-- TASK TO COMPLETE --
Reproduce all of the records below, replacing "magnifier" with "magnifying glass" everywhere it occurs and leaving everything else unchanged.

-- EXTRACTED ENTRIES --

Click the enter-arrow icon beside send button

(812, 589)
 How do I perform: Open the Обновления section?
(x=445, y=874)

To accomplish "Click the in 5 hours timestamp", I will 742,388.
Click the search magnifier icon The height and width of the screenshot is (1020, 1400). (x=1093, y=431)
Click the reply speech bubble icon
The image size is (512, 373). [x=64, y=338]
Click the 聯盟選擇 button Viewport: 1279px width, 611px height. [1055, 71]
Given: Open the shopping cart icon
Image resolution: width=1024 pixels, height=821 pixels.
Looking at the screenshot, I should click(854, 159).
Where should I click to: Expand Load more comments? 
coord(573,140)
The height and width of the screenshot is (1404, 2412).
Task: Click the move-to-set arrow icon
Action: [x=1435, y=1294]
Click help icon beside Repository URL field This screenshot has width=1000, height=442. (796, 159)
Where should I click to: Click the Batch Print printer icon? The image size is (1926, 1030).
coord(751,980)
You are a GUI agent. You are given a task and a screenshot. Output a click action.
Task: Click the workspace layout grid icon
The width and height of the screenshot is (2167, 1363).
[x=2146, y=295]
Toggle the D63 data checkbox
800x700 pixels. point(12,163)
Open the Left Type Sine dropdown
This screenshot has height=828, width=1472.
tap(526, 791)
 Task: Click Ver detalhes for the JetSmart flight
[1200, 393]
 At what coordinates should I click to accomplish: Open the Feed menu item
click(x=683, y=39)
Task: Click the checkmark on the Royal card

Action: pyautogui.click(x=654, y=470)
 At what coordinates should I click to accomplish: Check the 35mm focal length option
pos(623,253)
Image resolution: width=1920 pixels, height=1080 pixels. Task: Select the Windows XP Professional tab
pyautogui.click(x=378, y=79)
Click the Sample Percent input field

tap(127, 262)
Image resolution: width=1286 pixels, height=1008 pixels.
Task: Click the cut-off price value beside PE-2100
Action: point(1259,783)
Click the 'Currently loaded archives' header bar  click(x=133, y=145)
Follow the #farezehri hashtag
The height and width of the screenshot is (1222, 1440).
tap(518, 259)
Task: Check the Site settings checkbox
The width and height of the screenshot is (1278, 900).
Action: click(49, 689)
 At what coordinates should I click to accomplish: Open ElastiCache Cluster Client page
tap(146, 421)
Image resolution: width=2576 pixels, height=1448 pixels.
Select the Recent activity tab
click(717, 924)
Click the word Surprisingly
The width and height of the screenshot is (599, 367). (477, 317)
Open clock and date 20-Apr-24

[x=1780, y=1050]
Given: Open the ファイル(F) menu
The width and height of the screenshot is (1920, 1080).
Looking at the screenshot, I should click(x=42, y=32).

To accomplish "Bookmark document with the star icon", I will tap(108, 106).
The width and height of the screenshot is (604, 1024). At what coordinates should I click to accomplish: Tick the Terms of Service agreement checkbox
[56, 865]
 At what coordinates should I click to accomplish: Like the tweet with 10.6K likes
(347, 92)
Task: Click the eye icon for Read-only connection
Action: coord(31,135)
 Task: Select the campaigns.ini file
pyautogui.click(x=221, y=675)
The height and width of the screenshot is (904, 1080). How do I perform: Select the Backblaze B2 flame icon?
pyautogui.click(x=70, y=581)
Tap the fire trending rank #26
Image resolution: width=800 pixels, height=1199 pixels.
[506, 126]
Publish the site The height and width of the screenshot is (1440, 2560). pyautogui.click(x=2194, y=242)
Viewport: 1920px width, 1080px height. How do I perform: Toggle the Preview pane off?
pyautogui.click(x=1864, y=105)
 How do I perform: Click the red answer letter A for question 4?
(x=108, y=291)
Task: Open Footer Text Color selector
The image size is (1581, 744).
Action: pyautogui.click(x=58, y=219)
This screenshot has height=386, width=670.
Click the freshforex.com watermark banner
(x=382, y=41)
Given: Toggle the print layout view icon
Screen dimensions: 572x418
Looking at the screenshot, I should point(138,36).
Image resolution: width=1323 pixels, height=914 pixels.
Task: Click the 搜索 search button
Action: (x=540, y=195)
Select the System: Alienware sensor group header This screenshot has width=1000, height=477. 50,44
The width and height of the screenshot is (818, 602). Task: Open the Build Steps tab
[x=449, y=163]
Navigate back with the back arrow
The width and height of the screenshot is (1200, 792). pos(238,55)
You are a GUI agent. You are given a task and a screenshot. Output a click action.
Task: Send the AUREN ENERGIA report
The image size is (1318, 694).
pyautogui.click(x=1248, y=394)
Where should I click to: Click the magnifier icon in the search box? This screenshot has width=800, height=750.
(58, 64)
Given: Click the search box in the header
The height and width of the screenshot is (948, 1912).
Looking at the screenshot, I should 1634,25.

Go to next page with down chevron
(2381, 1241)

-- THE COMPLETED TASK --
Click the enter-arrow icon beside send button

(812, 589)
 How do I perform: Open the Обновления section?
(x=445, y=874)

To accomplish "Click the in 5 hours timestamp", I will 742,388.
Click the search magnifying glass icon The height and width of the screenshot is (1020, 1400). (x=1093, y=431)
Click the reply speech bubble icon
The image size is (512, 373). [x=64, y=338]
Click the 聯盟選擇 button Viewport: 1279px width, 611px height. [1055, 71]
Given: Open the shopping cart icon
Image resolution: width=1024 pixels, height=821 pixels.
Looking at the screenshot, I should click(854, 159).
Where should I click to: Expand Load more comments? 
coord(573,140)
The height and width of the screenshot is (1404, 2412).
Task: Click the move-to-set arrow icon
Action: [x=1435, y=1294]
Click help icon beside Repository URL field This screenshot has width=1000, height=442. (796, 159)
Where should I click to: Click the Batch Print printer icon? The image size is (1926, 1030).
coord(751,980)
You are a GUI agent. You are given a task and a screenshot. Output a click action.
Task: Click the workspace layout grid icon
The width and height of the screenshot is (2167, 1363).
[x=2146, y=295]
Toggle the D63 data checkbox
800x700 pixels. point(12,163)
Open the Left Type Sine dropdown
This screenshot has height=828, width=1472.
tap(526, 791)
 Task: Click Ver detalhes for the JetSmart flight
[1200, 393]
 At what coordinates should I click to accomplish: Open the Feed menu item
click(x=683, y=39)
Task: Click the checkmark on the Royal card

Action: pyautogui.click(x=654, y=470)
 At what coordinates should I click to accomplish: Check the 35mm focal length option
pos(623,253)
Image resolution: width=1920 pixels, height=1080 pixels. Task: Select the Windows XP Professional tab
pyautogui.click(x=378, y=79)
Click the Sample Percent input field

tap(127, 262)
Image resolution: width=1286 pixels, height=1008 pixels.
Task: Click the cut-off price value beside PE-2100
Action: point(1259,783)
Click the 'Currently loaded archives' header bar  click(x=133, y=145)
Follow the #farezehri hashtag
The height and width of the screenshot is (1222, 1440).
tap(518, 259)
Task: Check the Site settings checkbox
The width and height of the screenshot is (1278, 900).
Action: click(49, 689)
 At what coordinates should I click to accomplish: Open ElastiCache Cluster Client page
tap(146, 421)
Image resolution: width=2576 pixels, height=1448 pixels.
Select the Recent activity tab
click(717, 924)
Click the word Surprisingly
The width and height of the screenshot is (599, 367). (477, 317)
Open clock and date 20-Apr-24

[x=1780, y=1050]
Given: Open the ファイル(F) menu
The width and height of the screenshot is (1920, 1080).
Looking at the screenshot, I should click(x=42, y=32).

To accomplish "Bookmark document with the star icon", I will tap(108, 106).
The width and height of the screenshot is (604, 1024). At what coordinates should I click to accomplish: Tick the Terms of Service agreement checkbox
[56, 865]
 At what coordinates should I click to accomplish: Like the tweet with 10.6K likes
(347, 92)
Task: Click the eye icon for Read-only connection
Action: coord(31,135)
 Task: Select the campaigns.ini file
pyautogui.click(x=221, y=675)
The height and width of the screenshot is (904, 1080). How do I perform: Select the Backblaze B2 flame icon?
pyautogui.click(x=70, y=581)
Tap the fire trending rank #26
Image resolution: width=800 pixels, height=1199 pixels.
[506, 126]
Publish the site The height and width of the screenshot is (1440, 2560). pyautogui.click(x=2194, y=242)
Viewport: 1920px width, 1080px height. How do I perform: Toggle the Preview pane off?
pyautogui.click(x=1864, y=105)
 How do I perform: Click the red answer letter A for question 4?
(x=108, y=291)
Task: Open Footer Text Color selector
The image size is (1581, 744).
Action: pyautogui.click(x=58, y=219)
This screenshot has height=386, width=670.
Click the freshforex.com watermark banner
(x=382, y=41)
Given: Toggle the print layout view icon
Screen dimensions: 572x418
Looking at the screenshot, I should point(138,36).
Image resolution: width=1323 pixels, height=914 pixels.
Task: Click the 搜索 search button
Action: (x=540, y=195)
Select the System: Alienware sensor group header This screenshot has width=1000, height=477. 50,44
The width and height of the screenshot is (818, 602). Task: Open the Build Steps tab
[x=449, y=163]
Navigate back with the back arrow
The width and height of the screenshot is (1200, 792). pos(238,55)
You are a GUI agent. You are given a task and a screenshot. Output a click action.
Task: Send the AUREN ENERGIA report
The image size is (1318, 694).
pyautogui.click(x=1248, y=394)
Where should I click to: Click the magnifying glass icon in the search box? This screenshot has width=800, height=750.
(58, 64)
Given: Click the search box in the header
The height and width of the screenshot is (948, 1912).
Looking at the screenshot, I should 1634,25.

Go to next page with down chevron
(2381, 1241)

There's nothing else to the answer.